In our last edition, we started the discussion of oak fermentation and aging…Unlike fruit flavors or sweetness, which come from the grape, oak flavors in a wine come from the winemaker.  Master Sommelier Andrea Immer refers to the oak barrel as “marinade for wine.”  It can make the wine darker, the aroma stronger, the taste richer and/or the body fuller.  Oak barrels are one of the major methods used to impact the style of a wine. Wine can be fermented and/or aged in oak barrels before it is bottled.  The amount of time it spends in the barrel will determine the amount of oak character added to the wine. In addition to time in the barrel, some other factors are important in determining how “oaky” a wine becomes:

  • The age of the barrel – New barrels give the wine a stronger character than previously used barrels
  • The size of the barrels – Smaller barrels give more oak character than larger barrels
  • The “toast” of the barrel – To curve the shape of a barrel, the barrel maker, or cooper, heats the wood by placing it over a fire.  In the process, the interior gets toasted, which affects the oak flavor given to a wine.  The more toast, the more oak character.

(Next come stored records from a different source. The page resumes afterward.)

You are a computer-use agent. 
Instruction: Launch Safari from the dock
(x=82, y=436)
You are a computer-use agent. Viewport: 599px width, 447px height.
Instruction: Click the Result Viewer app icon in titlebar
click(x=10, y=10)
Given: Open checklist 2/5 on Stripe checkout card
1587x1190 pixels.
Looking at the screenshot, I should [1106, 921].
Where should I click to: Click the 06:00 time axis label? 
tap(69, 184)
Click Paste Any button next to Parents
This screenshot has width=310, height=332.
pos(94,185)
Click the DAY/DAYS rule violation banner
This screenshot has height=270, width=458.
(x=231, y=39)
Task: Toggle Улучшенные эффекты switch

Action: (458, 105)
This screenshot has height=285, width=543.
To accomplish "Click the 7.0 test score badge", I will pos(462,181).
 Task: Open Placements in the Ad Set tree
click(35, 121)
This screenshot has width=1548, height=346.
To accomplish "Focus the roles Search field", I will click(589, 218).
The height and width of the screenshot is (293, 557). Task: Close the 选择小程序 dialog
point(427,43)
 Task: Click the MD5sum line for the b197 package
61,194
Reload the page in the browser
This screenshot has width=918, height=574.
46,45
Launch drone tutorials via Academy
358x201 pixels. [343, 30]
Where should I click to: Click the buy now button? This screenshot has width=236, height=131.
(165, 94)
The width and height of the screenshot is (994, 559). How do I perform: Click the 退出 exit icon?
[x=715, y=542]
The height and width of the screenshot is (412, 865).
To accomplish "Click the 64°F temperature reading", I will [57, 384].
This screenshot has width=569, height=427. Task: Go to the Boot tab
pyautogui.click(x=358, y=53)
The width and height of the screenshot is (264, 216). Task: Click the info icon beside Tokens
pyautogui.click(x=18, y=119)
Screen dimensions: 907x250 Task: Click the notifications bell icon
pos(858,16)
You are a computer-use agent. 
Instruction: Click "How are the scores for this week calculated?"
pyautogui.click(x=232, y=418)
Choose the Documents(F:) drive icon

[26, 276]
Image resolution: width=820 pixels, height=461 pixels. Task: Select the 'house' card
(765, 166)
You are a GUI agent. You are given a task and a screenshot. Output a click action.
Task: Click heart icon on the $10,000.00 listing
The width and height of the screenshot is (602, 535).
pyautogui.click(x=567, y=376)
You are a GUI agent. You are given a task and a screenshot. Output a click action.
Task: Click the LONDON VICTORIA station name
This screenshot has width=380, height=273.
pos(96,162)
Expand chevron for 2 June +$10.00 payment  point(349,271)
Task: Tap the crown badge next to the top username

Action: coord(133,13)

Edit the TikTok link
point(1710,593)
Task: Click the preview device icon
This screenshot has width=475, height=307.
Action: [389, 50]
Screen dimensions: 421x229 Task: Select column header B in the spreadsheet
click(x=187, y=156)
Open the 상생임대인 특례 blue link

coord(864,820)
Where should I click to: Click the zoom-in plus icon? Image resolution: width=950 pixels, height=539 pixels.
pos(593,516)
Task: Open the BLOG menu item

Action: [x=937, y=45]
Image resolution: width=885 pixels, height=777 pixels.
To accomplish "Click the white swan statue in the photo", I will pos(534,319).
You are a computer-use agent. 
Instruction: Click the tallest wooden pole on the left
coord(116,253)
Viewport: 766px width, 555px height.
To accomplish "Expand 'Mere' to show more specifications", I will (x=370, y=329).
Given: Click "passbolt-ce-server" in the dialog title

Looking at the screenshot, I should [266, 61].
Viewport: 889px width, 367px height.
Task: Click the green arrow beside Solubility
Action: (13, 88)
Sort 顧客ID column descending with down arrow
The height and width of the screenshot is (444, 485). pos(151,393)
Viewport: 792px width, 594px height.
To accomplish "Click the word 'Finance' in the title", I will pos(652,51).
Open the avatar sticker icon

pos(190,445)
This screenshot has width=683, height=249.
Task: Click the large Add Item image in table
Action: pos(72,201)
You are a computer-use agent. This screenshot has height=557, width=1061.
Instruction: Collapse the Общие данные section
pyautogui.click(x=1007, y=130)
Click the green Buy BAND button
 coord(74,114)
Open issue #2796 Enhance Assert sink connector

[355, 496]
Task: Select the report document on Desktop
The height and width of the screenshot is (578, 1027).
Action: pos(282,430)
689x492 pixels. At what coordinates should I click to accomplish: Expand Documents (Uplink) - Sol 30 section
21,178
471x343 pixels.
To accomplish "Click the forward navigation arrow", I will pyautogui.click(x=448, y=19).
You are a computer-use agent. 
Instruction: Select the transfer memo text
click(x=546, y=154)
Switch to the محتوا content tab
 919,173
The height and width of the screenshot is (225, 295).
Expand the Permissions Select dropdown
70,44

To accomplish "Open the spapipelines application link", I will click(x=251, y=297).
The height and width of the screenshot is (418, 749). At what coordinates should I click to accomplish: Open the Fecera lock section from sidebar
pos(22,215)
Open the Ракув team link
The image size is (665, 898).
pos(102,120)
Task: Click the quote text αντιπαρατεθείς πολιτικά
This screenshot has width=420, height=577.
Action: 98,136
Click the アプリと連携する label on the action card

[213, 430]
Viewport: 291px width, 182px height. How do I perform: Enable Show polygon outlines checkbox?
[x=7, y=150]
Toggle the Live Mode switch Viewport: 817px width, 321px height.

‘”Oaky” wines have been popular for quite awhile now.  People appreciate the richness associated with oak.  However, oak isn’t always best.  For example, white wines aged in steel tanks, rather than oak, tend to offer a crisper, lighter flavor that is often more refreshing on a hot summer day.  The flavor of the grapes is also not overshadowed by oakiness.  And, perhaps best of all, unlike oak barrels which are hard to clean and maintain and wear out relatively quickly, steel tanks are virtually indestructible and easier to clean and reuse – thus the wines fermented and aged in them tend to bear a slightly lower price tag than their oak-aged counterparts.

Tidbits to Amaze and Delight Your Friends – Beaujolais Nouveau
It’s the season or the new crop of Beaujolais Nouveau.  This fun, fruity red is meant to be drunk within 6-months of bottling (guess how much oak you’ll taste in this one…) and just arrived on store shelves last week. (The release of the wine on the Third Thursday in November is practically a national holiday in France).  The bad weather in France last summer made this one of the best vintages in a long time (see Chris Kassel’s article in the Article of the Week link off the Wine Tips and Education page on our web site).  Aside from being a quick cash crop for winemakers, Beaujolais Nouveau is also used as a sort of “preview” to what the winemaker will produce in the spring – and this year’s crop seems quite tasty.  Try pairing it with your big Thanksgiving meal for a light, fruity change.